In fact, the reservoir in this area of the Bakken often acts as a temperature insulator: By recording wellhead temperatures throughout the entire flowback for one completed well bore, engineers found that frac fluids that had been pre-heated to 60 to 70°F (17 to 22°C) were heating to only 77 to 82°F (25 to 28°C) downhole.

Developing a tolerant fluid

Armed with a wide variety of produced water samples from the area, chemists in BJ Services’ Calgary analytical and stimulation laboratory developed a frac fluid system that would tolerate a host of produced water sources, despite large variation in chemical contamination and temperature fluctuations.
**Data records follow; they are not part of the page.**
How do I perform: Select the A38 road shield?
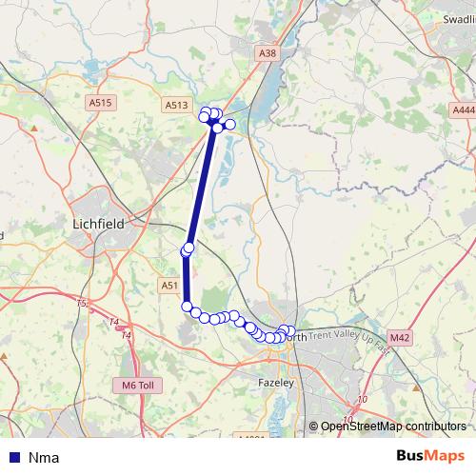tap(268, 54)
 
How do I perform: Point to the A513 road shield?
tap(176, 106)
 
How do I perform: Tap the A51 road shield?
tap(169, 285)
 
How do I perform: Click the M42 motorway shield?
tap(400, 338)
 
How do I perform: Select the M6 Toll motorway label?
tap(137, 385)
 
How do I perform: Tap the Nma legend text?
tap(44, 457)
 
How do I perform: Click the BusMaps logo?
tap(430, 456)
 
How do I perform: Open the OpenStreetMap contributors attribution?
tap(392, 426)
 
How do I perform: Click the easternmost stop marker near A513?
tap(229, 124)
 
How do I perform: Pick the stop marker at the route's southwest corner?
tap(187, 306)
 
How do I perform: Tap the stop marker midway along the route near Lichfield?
tap(188, 249)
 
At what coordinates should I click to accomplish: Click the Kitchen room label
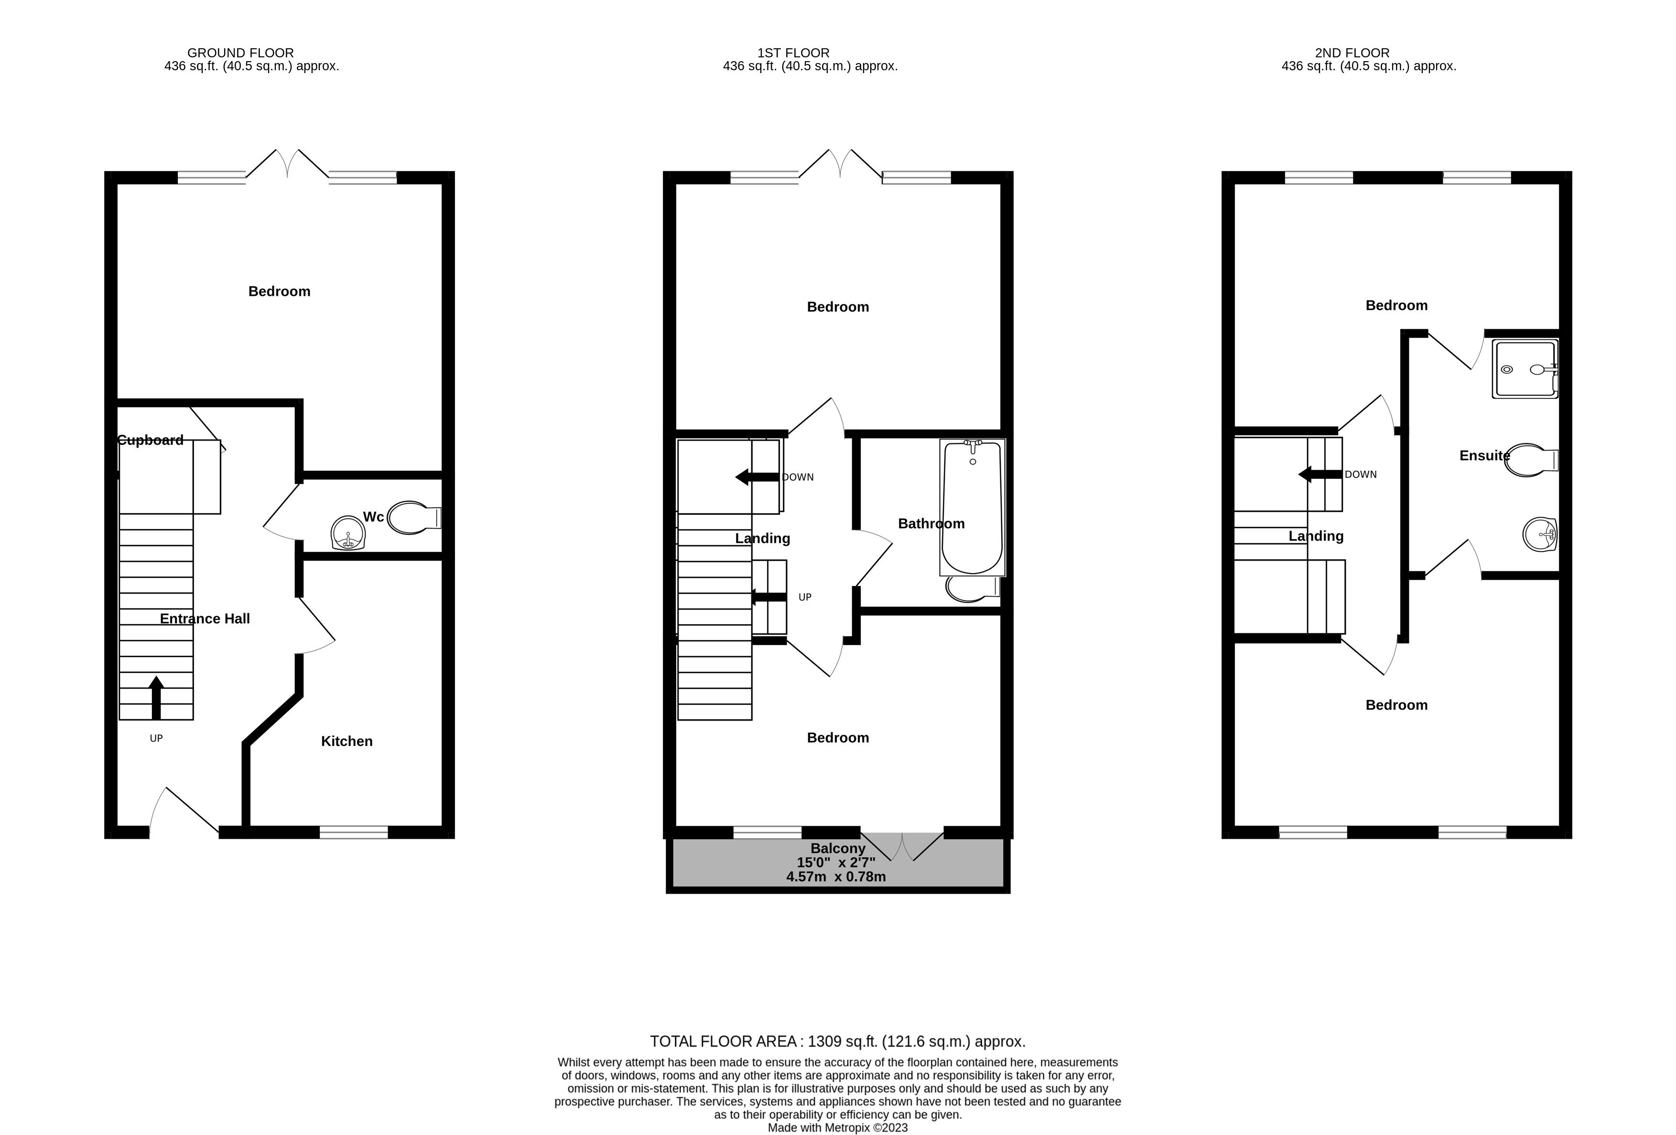point(347,741)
To do so, the fluid system also would have to be crosslinked with stable rheology for sand transport and fluid leak-off control.

About a dozen produced water samples were obtained from producing formations in the area. Over the course of about two months, studies sought to understand the water chemistry of each sample and the performance of about six different polymers and combinations of crosslinkers and breakers with these water samples. BJ Services chemists were able to narrow down the target to a polymer family and, finally, to one high-performance polymer and crosslinker that were found to be tolerant of water chemistry. The final system choice generates in excess of 400 cp initial viscosity and remains stable and predictable for 100 minutes, at which time it undergoes a dramatic break.

During field operations, the system is easy to use. A quality control technician tests water quality, which determines any minor adjustments that may be needed in crosslinker or buffer loading. To date, the Viking II PW (produced water) system has been successfully pumped in about 1,200 stages in 150 Bakken well bores.

Production results have met every customer expectation for both gas and oil well applications. Further, the system offers operators benefits in terms of environmental stewardship and economics. One customer estimated that the new fluid saved 10% to 15% of total stimulation cost because of reductions related to hauling, heating, and disposing of fluids, as well as other costs.

The system also has been used in other fields, particularly in remote areas where suitable freshwater is costly due to the trucking cost. It has been used in several Devonian oil wells in west-central Alberta and in several Cretaceous tight gas wells in northwest Alberta. The system is currently being tested for use in North Dakota Bakken wells.